When a line contains the string "search", it counts once; give the total of such lines in the entries below and nothing else.

* * * * * * *

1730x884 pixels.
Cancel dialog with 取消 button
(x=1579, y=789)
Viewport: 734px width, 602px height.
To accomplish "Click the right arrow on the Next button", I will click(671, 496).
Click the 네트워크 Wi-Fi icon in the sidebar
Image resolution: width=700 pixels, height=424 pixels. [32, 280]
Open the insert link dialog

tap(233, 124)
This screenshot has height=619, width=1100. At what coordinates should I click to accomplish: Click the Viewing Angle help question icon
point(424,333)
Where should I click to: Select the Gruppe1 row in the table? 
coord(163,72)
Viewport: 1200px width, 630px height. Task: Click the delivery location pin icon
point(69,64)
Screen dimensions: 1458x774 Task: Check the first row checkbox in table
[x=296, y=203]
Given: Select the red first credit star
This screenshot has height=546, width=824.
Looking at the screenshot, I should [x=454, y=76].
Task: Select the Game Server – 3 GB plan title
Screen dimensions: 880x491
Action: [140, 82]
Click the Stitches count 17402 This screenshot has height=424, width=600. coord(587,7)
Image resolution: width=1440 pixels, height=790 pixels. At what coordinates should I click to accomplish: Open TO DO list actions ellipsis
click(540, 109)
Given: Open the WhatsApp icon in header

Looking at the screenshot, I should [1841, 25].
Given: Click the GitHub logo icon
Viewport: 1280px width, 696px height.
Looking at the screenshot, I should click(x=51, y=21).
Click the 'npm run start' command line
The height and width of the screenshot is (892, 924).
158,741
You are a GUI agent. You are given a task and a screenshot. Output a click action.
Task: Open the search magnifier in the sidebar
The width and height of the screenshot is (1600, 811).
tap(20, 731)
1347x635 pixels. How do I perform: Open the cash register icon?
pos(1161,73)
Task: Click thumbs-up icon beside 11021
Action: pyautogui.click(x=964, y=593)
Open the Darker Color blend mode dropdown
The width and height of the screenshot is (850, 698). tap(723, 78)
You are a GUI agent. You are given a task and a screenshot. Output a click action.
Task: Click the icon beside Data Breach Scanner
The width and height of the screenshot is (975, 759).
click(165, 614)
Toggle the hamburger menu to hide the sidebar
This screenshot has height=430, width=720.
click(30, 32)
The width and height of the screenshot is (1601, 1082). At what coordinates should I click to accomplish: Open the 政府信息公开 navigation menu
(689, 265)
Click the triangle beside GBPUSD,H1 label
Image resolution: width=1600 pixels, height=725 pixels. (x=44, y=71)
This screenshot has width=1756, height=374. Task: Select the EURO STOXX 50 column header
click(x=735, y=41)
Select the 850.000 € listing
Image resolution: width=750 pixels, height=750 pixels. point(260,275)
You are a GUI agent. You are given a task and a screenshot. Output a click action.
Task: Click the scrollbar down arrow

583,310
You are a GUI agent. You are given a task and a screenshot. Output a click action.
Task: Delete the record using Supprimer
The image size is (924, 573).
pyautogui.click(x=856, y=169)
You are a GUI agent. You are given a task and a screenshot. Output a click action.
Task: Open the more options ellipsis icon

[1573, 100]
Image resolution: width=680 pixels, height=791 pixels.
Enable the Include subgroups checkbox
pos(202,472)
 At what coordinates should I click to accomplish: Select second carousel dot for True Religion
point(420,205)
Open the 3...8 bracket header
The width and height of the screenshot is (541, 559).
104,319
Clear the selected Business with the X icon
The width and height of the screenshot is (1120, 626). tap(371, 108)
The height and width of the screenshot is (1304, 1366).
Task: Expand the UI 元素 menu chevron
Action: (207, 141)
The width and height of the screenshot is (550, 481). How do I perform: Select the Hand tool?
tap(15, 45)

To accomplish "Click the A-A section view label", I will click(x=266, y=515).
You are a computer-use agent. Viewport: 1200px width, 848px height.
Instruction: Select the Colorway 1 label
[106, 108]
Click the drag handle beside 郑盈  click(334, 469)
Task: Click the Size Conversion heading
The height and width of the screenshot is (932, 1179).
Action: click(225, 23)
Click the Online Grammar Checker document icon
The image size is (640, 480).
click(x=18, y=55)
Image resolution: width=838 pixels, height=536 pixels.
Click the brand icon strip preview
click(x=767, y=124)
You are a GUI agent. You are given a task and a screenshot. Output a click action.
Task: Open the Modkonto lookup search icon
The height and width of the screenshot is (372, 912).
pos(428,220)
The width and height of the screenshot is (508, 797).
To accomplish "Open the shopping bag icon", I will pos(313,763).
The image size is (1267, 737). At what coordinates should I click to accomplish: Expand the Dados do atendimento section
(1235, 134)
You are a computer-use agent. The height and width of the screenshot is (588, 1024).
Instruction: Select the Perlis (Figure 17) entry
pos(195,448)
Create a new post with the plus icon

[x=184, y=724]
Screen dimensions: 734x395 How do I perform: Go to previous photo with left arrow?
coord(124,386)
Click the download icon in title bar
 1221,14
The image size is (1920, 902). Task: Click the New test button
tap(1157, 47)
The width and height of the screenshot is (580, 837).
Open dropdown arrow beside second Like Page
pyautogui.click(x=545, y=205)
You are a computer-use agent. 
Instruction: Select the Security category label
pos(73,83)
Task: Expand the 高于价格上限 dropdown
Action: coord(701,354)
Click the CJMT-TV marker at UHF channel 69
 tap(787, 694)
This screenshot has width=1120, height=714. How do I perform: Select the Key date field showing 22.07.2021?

* * * * * * *

RESPONSE TO THE EXERCISE
2